Movie · 1969 · Adventure, Western, Crime, Drama, History · 1h 51m · PG · English
Curator score: 8.4/10 (421.2K ratings)
Not that it matters, but most of it is true.
Overview
As the west rapidly becomes civilized, a pair of outlaws in 1890s Wyoming find themselves pursued by a posse and decide to flee to South America in hopes of evading the law.
Ratings
Curator score: 8.4/10
IMDb: 8.0/10
Letterboxd: 4.17/5
Rotten Tomatoes: 89%
Metacritic: 66
TMDB: 7.6/10
Director
George Roy Hill
Production
Campanile Productions, 20th Century Fox, George Roy Hill-Paul Monash Production, Newman-Foreman Company
Cast
Paul Newman, Robert Redford, Katharine Ross, Strother Martin, Henry Jones, Jeff Corey, George Furth, Cloris Leachman, Ted Cassidy, Kenneth Mars, Donnelly Rhodes, Jody Gilbert, Timothy Scott, Don Keefer, Charles Dierkop, Pancho Córdova, Nelson Olmsted, Paul Bryar, Sam Elliott, Charles Akins
Curator Review
Verdict
A classic buddy western that turns the end of the frontier into a breezy, bittersweet chase. Its charm comes from the chemistry, the wit, and the way it mixes outlaw adventure with a melancholy sense of history closing in.
Best for
fans of charismatic buddy movies
viewers who want a western with humor and style
people interested in late-1960s American cinema
audiences who like bittersweet endings and antiheroes
Skip if
you want a hard-edged, violent western
you dislike movies that lean on banter and charm
you prefer straightforward action over character chemistry
you want a fully revisionist or politically modern western
Overview
Butch Cassidy and the Sundance Kid is one of the great star vehicles: relaxed, funny, and effortlessly cool, but never empty. It takes the familiar outlaw story and gives it a playful, almost modern rhythm, using wit and chemistry to make the characters feel larger than the genre around them.
Worth noting
What lingers is the melancholy underneath the fun. The film understands that the old West is disappearing, and that these men are already out of time. That tension gives the comedy and the romance a bittersweet edge, making the ending feel both inevitable and strangely moving.
Bottom line
It’s also a showcase for how much tone can do. The action is clean and memorable, the dialogue snaps, and the film keeps finding fresh ways to make the buddy dynamic feel intimate without losing its sense of adventure. Even now, it plays as sleek, funny, and emotionally sharp.
Top Letterboxd reviews
maria (4★) · 3952 likes
paul newman and robert redford, horseback riding, five feet apart cause they're not gay
Patrick Willems (4.5★) · 3937 likes
I like these guys. I hope they were okay after the movie ended
Holly-Beth (5★) · 3392 likes
looking for someone who's as ride or die for me as woodcock is for mr e.h. harriman of the union pacific railroad
andrea g. (5★) · 2278 likes
etta, whenever they're out: "this is my boyfriend, sundance, and this is sundance’s boyfriend, butch. sundance is gay but he’s straight for me, but he’s gay for butch, and butch’s really gay for sundance."
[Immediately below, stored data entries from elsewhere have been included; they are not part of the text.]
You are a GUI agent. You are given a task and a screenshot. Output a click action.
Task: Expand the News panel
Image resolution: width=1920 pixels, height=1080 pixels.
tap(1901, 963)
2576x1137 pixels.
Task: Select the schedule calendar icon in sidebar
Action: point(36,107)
Colin the dude (5★) · 2197 likes
1. Makes for a fascinating double bill with Once Upon a Time... in Hollywood. Both are buddy movies that lament the end of an era. One takes place in 1969. The other was released in 1969.
2. The three highest grossing American films in 1969 were Butch, Midnight Cowboy, and Easy Rider. All buddy movies with doomed endings. One with real cowboys, one with motorized cowboys, and one with a wannabe cowboy. I will never get over this and how it managed to happen.
3. Newman and Redford are so insanely good together, it makes you doubt every relationship you've ever had in your own life.